VMAN: You’re embarking on a tour this month. What are you most excited about playing new music live? 

M: That’s my favorite part, you know. I think all this Internet love – I can’t really feel it. I like to actually be near people to see if it really affected them how I feel it should. I’m excited for that. I love to perform, I love being on stage, I love people. It should be good. 

VMAN: When you’re on stage, do you keep in mind the feeling of being at a concert and try to translate, to your audience? Or do you just like being yourself?

M: On stage, I’m a little bit more selfish with the experience. I just want to have fun with my friends –  and my friends happen to be in my band  – and people seem to enjoy that. Granted, I know what you’re saying, like, do I try to think in the shoes of a person that attends a concert, but when you get into that people-pleasing loop, it probably gets a little unhealthy. Like, “Oh, I gotta make sure this person is entertained.” Like, I wanna make sure that we’re entertained cause we have to do this a hundred times in different time zones. So it’s like, let’s make sure that our morale is high and we’re enjoying this and feeling gratitude to be able to do this. And get paid for it. So I’m only worried about me and my tribe. 

VMAN: When you’re thinking about yourself growing as a person, but especially yourself growing as an artist, what else is out there for you? 

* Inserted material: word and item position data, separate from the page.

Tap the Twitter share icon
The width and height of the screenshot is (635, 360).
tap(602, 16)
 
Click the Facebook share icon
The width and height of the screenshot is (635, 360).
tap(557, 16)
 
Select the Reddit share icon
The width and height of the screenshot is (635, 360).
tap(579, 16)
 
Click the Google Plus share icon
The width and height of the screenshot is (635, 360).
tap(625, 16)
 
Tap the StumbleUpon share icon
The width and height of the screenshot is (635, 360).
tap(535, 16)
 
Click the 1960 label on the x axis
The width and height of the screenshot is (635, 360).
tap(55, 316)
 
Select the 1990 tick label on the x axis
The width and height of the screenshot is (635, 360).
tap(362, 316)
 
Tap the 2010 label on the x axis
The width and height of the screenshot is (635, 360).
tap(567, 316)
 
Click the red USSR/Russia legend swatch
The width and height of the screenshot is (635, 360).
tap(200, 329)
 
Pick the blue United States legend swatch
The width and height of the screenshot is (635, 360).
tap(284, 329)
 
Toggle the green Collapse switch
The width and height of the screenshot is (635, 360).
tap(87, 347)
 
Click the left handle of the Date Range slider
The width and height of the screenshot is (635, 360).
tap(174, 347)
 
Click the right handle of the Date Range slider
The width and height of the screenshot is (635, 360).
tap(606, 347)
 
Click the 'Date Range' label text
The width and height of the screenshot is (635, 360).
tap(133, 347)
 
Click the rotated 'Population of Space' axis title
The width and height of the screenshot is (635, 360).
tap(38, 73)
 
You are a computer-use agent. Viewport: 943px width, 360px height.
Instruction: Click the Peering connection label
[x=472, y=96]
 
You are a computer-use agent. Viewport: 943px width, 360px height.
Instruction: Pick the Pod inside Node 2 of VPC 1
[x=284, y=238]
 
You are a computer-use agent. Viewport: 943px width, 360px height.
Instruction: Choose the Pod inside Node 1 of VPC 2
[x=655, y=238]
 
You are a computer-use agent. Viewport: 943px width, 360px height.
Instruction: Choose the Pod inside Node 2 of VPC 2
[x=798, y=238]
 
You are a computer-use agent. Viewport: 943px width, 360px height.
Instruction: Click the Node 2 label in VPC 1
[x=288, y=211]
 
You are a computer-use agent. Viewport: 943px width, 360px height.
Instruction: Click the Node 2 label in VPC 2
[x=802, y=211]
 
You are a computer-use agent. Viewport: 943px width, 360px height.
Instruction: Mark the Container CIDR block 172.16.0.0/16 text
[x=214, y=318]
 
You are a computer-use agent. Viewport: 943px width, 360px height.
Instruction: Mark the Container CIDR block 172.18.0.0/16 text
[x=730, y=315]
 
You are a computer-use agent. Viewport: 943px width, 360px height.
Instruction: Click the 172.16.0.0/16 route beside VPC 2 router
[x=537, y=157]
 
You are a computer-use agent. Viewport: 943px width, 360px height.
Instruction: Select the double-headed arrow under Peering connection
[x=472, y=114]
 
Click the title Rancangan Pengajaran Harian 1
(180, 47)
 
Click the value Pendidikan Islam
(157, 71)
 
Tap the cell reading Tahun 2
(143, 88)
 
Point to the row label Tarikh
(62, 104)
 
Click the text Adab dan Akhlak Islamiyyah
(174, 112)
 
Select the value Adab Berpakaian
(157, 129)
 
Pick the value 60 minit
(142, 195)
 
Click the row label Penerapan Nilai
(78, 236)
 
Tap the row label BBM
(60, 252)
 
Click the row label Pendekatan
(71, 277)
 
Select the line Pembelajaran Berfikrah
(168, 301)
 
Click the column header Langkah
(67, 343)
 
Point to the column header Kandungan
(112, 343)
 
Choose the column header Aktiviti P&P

M: I’m just trying to get my money right, for real. So I’m gonna just probably dive more into the business element to create space to make pure art. I think the more I can get money out the way, to where I don’t think about it, where I can work with my friends, fly my friends places, take some kid that’s from over here and uproot ’em, bring ’em over there — that’ll make the best art. 

VMAN: Thinking about these future plans, whether it’s putting more artists out or doing your own stuff, do you have plans to make your own label? 

M: I’m passionate about education. I’m a musician, so artist development is something I could easily do. I think for now I’m just collecting perspectives. I’m just talking to people, figuring out what a person’s needs are. Like, how do they feel about their dreams and how easy it is to get to it. I’m just collecting right now cause I feel like it doesn’t really matter what business I wanna form, it’s more so what is actually helpful, what’s actually impactful and what is gonna do something, what’s gonna be divergent. For now, I’m just asking questions and learning.

VMAN: And finally, do you keep an eye out on what’s out there musically and what you wanna potentially do next?

M: I like to listen to vinyls, like old vinyls, because I think we don’t really know our history. We hear things and think it’s new when it’s just from the 70s. So, I’d rather just educate myself on music and people that are talented and learn from that. I’m always going around trying to figure out who did what and who really wrote this and who really sang that and all that. I let that influence me, so I can thoroughly understand the past. And then, whatever I create will be, you know, whatever I got.